- Leader: Timur Tskhovrebov
- Governing body: Governing Council
- Chairman: Mukhar Sanakoyev
- Founder: Timur Tskhovrebov
- Founded: 2010
- Dissolved: 2014
- Split from: People's Party of South Ossetia
- Membership (2010): 72
- Ideology: Ossetian nationalism Russoskepticism Autarky Anti-corruption
- Political position: Center
- Slogan: "Freedom-Fatherland-Law"

= Iron (political party, 2010) =

South Ossetian Political parties

Iron is the name of two political parties that existed in different points in time in the disputed state of South Ossetia, which the international community recognizes as part of Georgia. The first, from 2010, was founded by South Ossetian dissidents.

== History ==

The original Iron was founded on May 22, 2010, by Timur Tskhovrebov during a founding congress at the Tskhinvali City Hall which also established the party's slogan as "Freedom-Fatherland-Law." The party's leadership has described itself as the only political party in South Ossetia not beholden to either the Government or the Russians and was seen as a successor to Roland Kelekhsayev's People's Party of South Ossetia, which would be hijacked by pro-Government politicians in 2009. Iron's first chairman of its governing council was Mukhar Sanakoyev. Shortly after the party was officially founded Tskhovrebov announced that neither he nor the party was opposed to the existence of South Ossetia, and that they were vehemently opposed to Georgian reintegration, and that the party simply has a differing opinion on legislation, economic matters, and foreign policy to that of the ruling pro-Russian government. At the party's founding congress 72 people officially joined the party, while an additional 300 showing interest in joining.

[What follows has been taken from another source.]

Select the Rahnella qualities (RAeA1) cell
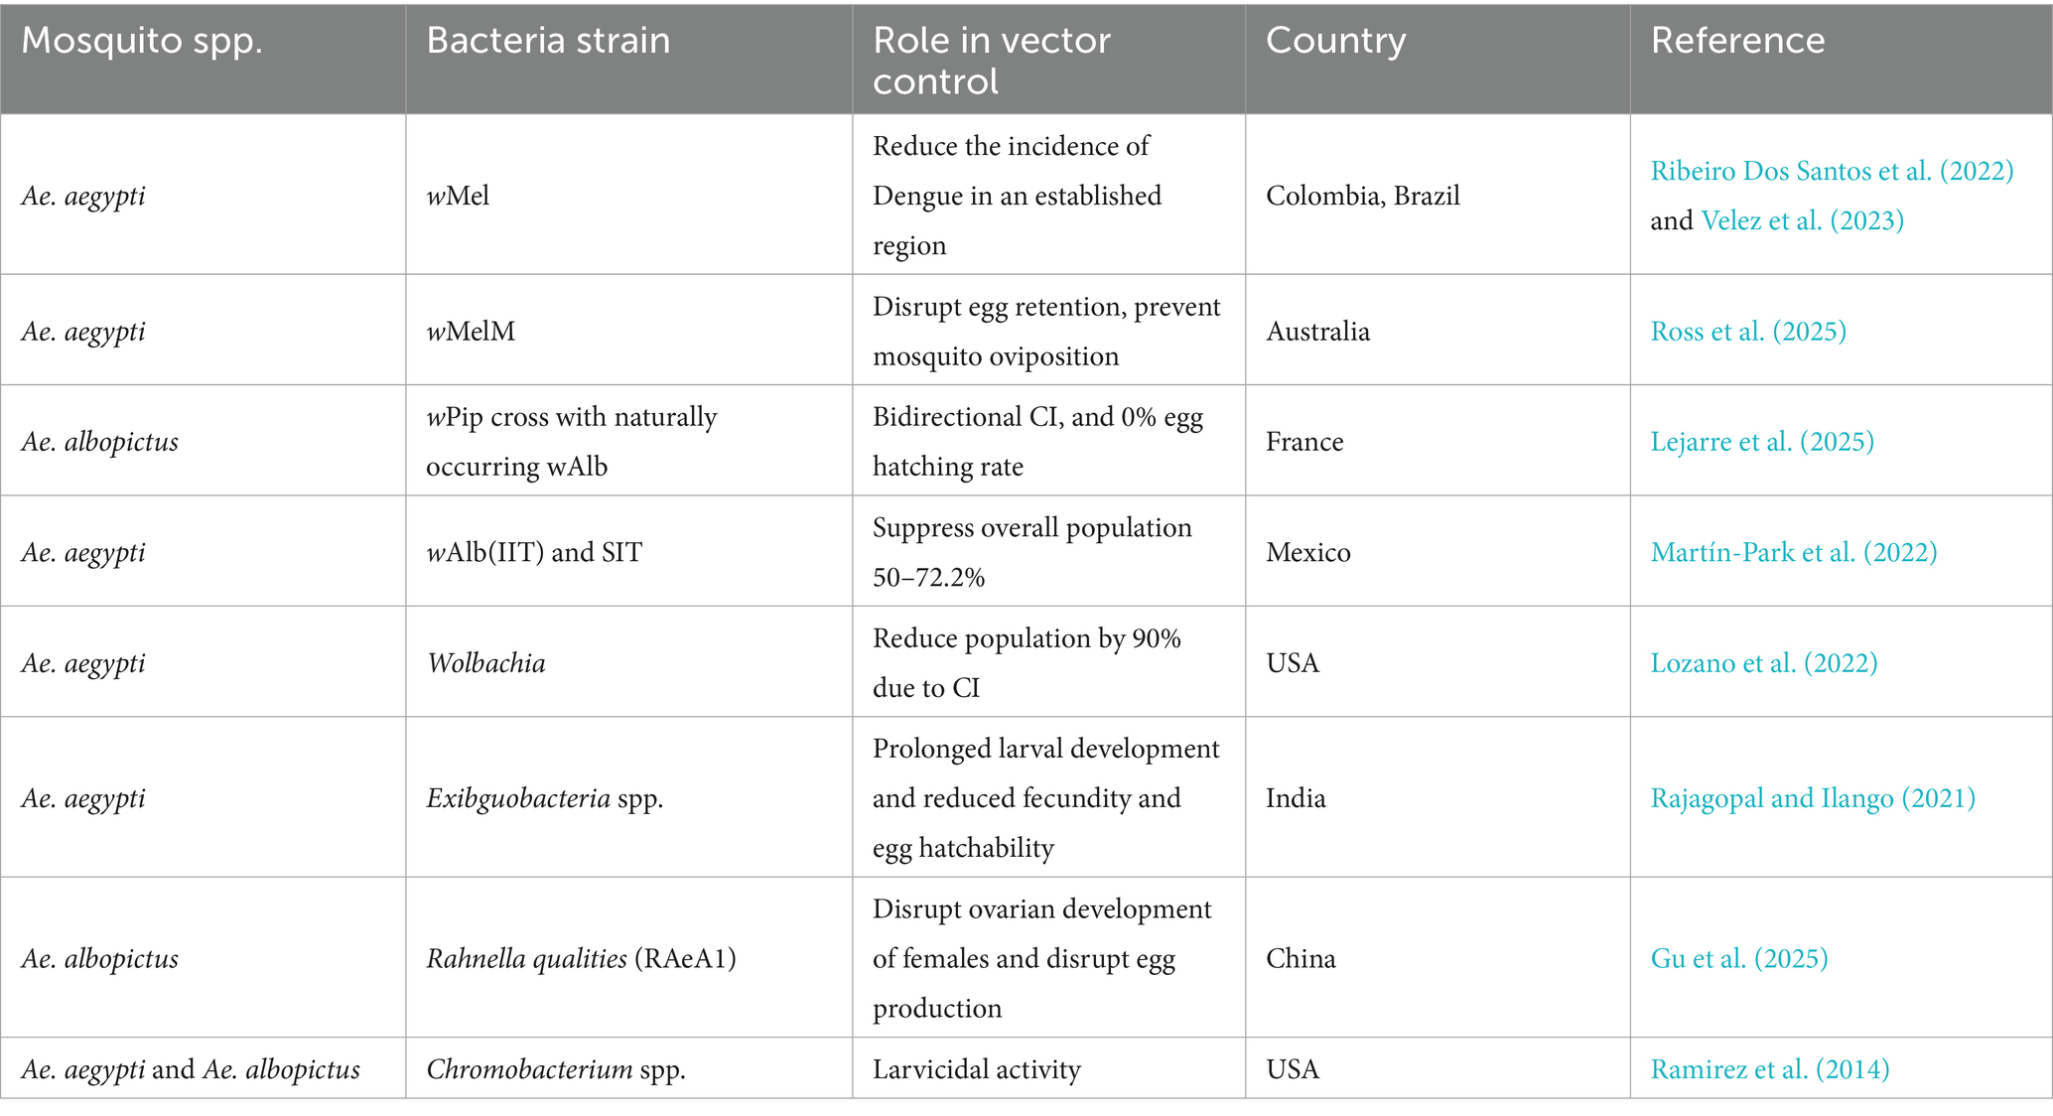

The main message of our party is the construction of a sovereign legal democratic Ossetian state. Today this is only possible through changing the Constitution and institutions of state power
— Vissarion Aseev, a member of the party's political council

Shortly after the party was founded, its leader, Tskhovrebov, would be attacked by pro-Russian politicians, including at least three sitting members of the Parliament of South Ossetia and would be hospitalized, leading to the Human Rights Watch calling for an investigation to be opened into the incident. Boris Chochiev, the South Ossetian presidential envoy to the Geneva International Discussions (GID), denounced the investigation and called Tskhovrebov, and all members and supporters of the party, "traitors" since they signed a letter supporting the resolution of the GID which called on both sides to cease hostilities, and to allow the return of displaced ethnic Georgians to their homes in South Ossetia.

The party planned on developing regional affiliates and local offices for the party throughout the country and participate in the 2014 South Ossetian parliamentary election. However, the pro-Russian administration of Eduard Kokoity blocked the party from receiving official registration, thus disqualifying it from standing with the party disbanding shortly after.

== Successor party ==
Following his release from prison, Georgiy Kabisov, a vocal pro-Russian politician who was arrested on the charge of running an espionage ring to gather blackmail on members of the South Ossetian parliament, announced that he was going to be creating a political party named Iron, in reference to the 2010 party, as a new South Ossetian opposition party.